Poursuite de la sécheresse au cours de la première moitié d'avril au Portugal. Entre le 1er et 15 avril, les indicateurs de la sécheresse météorologique se sont encore aggravés, avec des précipitations inférieures à la moyenne. Selon le bilan provisoire de l'Institut portugais de la mer et de l'atmosphère (IPMA), à la mi-avril, le pourcentage de territoire en situation de sécheresse modérée (82%) et sévère (18%) a augmenté par rapport à la fin du mois de mars. 2022 reste la troisième année hydrologique la plus sèche jamais enregistrée et la troisième sécheresse la plus grave à laquelle le pays est confronté. D’après le dernier rapport de l'Agence portugaise de l'environnement, la situation dans les barrages montre une amélioration du niveau d’eau mais les quotas restent inférieurs aux niveaux historiques. A cela s’ajoute un état « très préoccupant » des aquifères nationaux selon cette agence, ceux de l’Algarve s’établissant à environ 20% de leur capacité. Pour le président de l’Association des agriculteurs du Sud (ACOS), si la situation de sécheresse s'est légèrement améliorée dans le district de Beja, certains des dégâts causés auparavant aux cultures céréalières ou fourragères sont « irrécupérables ».

Données sources –
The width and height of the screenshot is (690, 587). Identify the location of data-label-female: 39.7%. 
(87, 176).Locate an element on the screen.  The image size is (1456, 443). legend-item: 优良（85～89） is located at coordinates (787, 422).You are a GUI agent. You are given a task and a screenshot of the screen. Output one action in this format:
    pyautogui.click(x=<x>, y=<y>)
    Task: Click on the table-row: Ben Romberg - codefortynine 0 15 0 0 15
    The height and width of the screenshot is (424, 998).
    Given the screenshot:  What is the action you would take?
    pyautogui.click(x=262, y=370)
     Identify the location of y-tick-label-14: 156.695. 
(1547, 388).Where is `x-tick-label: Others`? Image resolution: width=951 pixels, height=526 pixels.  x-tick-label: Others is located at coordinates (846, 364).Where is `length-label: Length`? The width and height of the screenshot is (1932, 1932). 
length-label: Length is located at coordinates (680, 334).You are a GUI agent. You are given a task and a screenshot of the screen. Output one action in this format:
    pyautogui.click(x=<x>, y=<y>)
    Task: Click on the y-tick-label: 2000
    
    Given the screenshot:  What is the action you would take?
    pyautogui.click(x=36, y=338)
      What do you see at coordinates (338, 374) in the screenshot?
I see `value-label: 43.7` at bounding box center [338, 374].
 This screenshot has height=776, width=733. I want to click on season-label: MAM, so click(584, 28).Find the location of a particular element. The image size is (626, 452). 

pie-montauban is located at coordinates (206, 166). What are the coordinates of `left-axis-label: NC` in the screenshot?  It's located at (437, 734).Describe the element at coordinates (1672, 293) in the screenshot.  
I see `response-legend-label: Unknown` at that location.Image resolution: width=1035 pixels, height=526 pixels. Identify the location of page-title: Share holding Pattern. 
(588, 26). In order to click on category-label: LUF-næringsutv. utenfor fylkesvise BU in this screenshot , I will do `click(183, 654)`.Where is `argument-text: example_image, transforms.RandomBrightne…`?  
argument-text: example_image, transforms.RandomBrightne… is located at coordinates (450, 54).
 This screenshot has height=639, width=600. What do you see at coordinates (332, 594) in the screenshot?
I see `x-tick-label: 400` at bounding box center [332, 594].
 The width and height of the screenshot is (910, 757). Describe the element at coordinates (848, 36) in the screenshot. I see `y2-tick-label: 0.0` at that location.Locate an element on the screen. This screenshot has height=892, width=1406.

Consigne –
Pour chacune des affirmations suivantes, répondez par oui ou par non selon qu'elle s'accorde ou non avec le texte sur la sécheresse au Portugal, et citez les mots du texte qui tranchent.
(a) À la mi-avril, 82 % du territoire se trouvait en situation de sécheresse modérée.
(b) Le niveau d'eau dans les barrages a baissé.
(c) Les aquifères de l'Algarve se situent à environ 20 % de leur capacité.

Résultat de l'exercice –
(a) Oui : « le pourcentage de territoire en situation de sécheresse modérée (82%) ».
(b) Non : « la situation dans les barrages montre une amélioration du niveau d’eau ».
(c) Oui : « ceux de l’Algarve s’établissant à environ 20% de leur capacité ».